WHAT IS EXPECTED:
The records that follow are to be copied word for word. Pictures should be omitted.

▬▬▬▬▬▬

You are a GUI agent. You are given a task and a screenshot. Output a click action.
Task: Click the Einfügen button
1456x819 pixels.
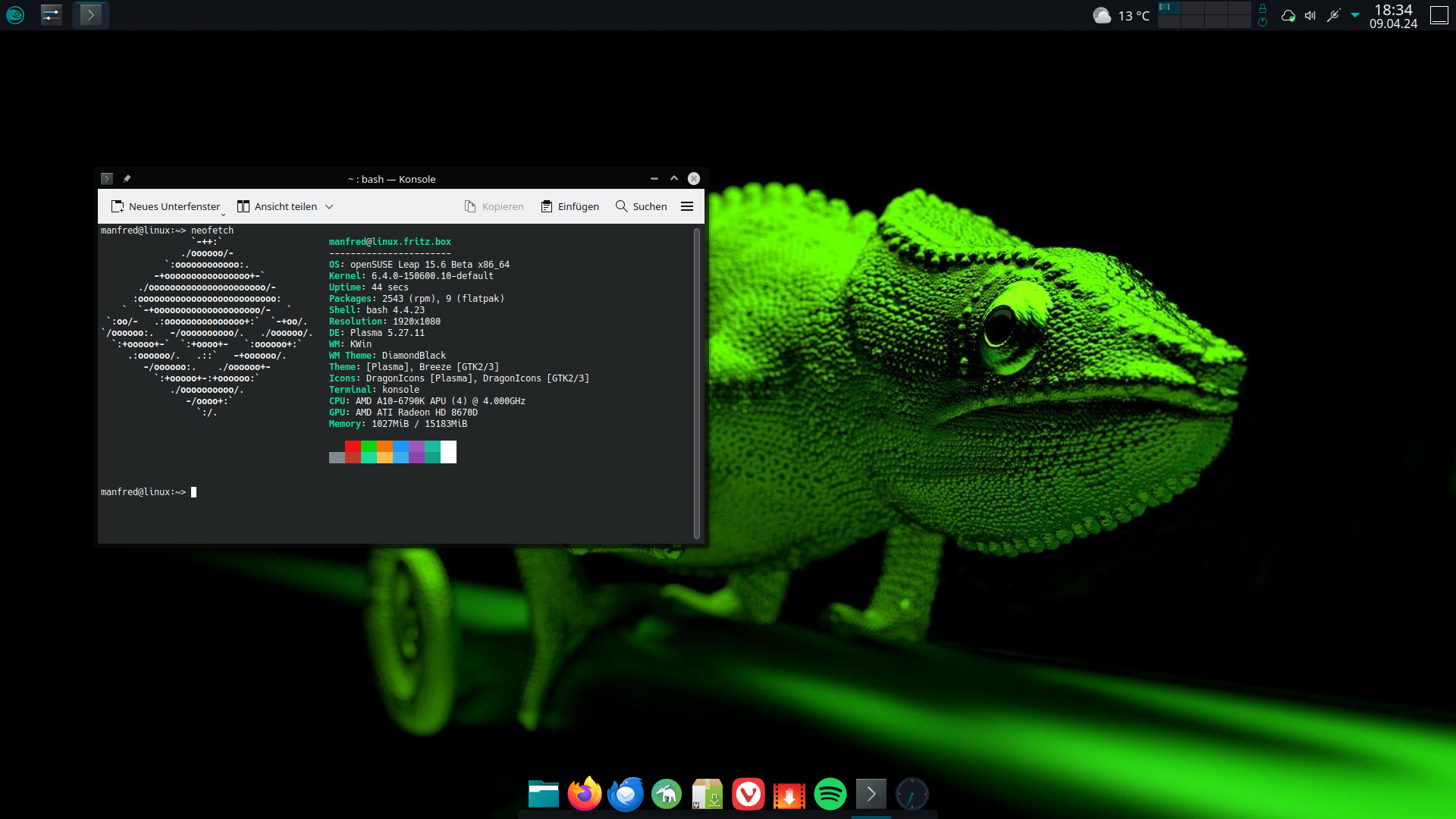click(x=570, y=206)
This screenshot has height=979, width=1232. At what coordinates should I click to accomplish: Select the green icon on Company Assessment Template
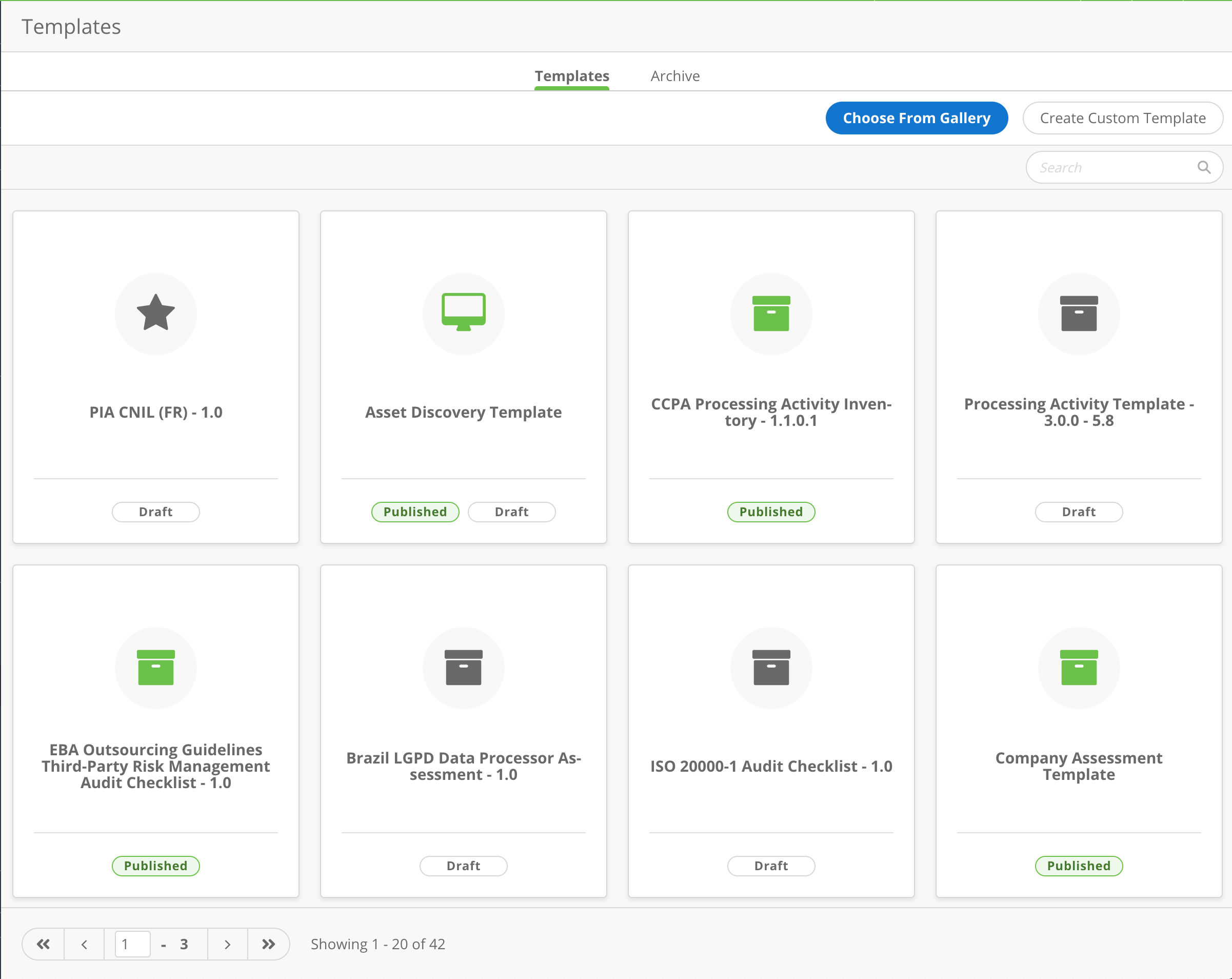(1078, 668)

▬▬▬▬▬▬

EXERCISE ANSWER:
You are a GUI agent. You are given a task and a screenshot. Output a click action.
Task: Click the Einfügen button
1456x819 pixels.
click(x=570, y=206)
This screenshot has height=979, width=1232. At what coordinates should I click to accomplish: Select the green icon on Company Assessment Template
(1078, 668)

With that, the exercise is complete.